Short answer
AI upscaling tools (such as Topaz Gigapixel, Adobe Lightroom's Super Resolution, and on-device mobile apps) use neural networks trained on millions of images to generate new pixels that look plausible alongside the existing ones — producing convincing results for moderate enlargements of 2x to 4x on decent-quality source images. The critical caveat is that this process is generative hallucination, not true resolution recovery: the AI is predicting what higher-resolution pixels should look like based on statistical patterns from training data, not reconstructing what was actually in the original scene. Quality degrades significantly above 4x, and starting from a blurry, heavily compressed, or very small source (under ~0.5 MP) often yields results that look artificially smooth or textured rather than genuinely sharper.
Unblurry helps with this on your iPhone and works on device for privacy — a pay-once app with no subscription.
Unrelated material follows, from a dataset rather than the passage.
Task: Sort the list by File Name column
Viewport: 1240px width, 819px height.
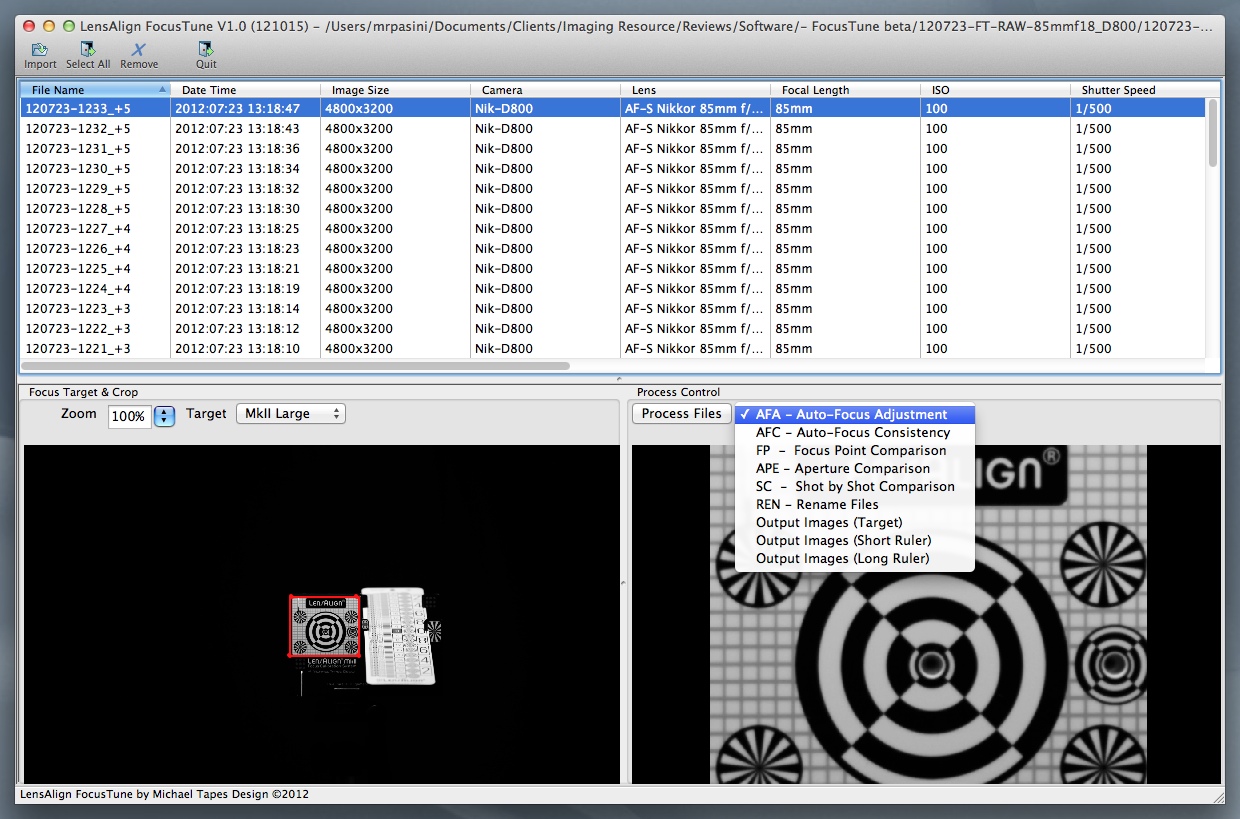Action: coord(95,90)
Test it on a real example and check the current App Store listing for details.
What to look for before choosing
- 2x–4x AI upscaling on a clean, decent-resolution source image typically looks convincing at screen or social-media sizes
- AI is generating statistically plausible pixels — not recovering lost information; inaccurate detail is possible, especially for fine textures
- Faces and simple textures (skin, grass, fabric) upscale most convincingly; intricate mechanical details and irregular patterns are most error-prone
- Beyond 4x, or from very small or blurry sources, results increasingly look 'painted' or plasticky on close inspection
- AI-upscaled images are not accepted in forensic, legal, or precision scientific contexts because generated pixels cannot be verified as accurate
A practical decision process
- 2x–4x AI upscaling on a clean, decent-resolution source image typically looks convincing at screen or social-media sizes.
- AI is generating statistically plausible pixels — not recovering lost information; inaccurate detail is possible, especially for fine textures.
- Faces and simple textures (skin, grass, fabric) upscale most convincingly; intricate mechanical details and irregular patterns are most error-prone.
- Beyond 4x, or from very small or blurry sources, results increasingly look 'painted' or plasticky on close inspection.
- AI-upscaled images are not accepted in forensic, legal, or precision scientific contexts because generated pixels cannot be verified as accurate.
Quick comparison
| Need | What to check | Why it matters |
|---|---|---|
| Pricing model | Check whether useful features require a subscription, a one-time unlock, or neither. | The cheapest app on day one may not be cheapest after a year. |
| Privacy model | Prefer on-device work when the content is sensitive. | Private documents, resumes, study data, and family content deserve careful handling. |
| Export / lock-in | Confirm file formats, sharing, backup, and deletion controls. | A good app should help you finish the task, not trap your work. |
Where Unblurry fits
Unblurry is a strong fit when you want a focused, private, pay-once tool for this.
Pay oncePrivateOn-device
This page is an independent buying guide. App Store features and prices can change, so confirm details on the listing before purchase.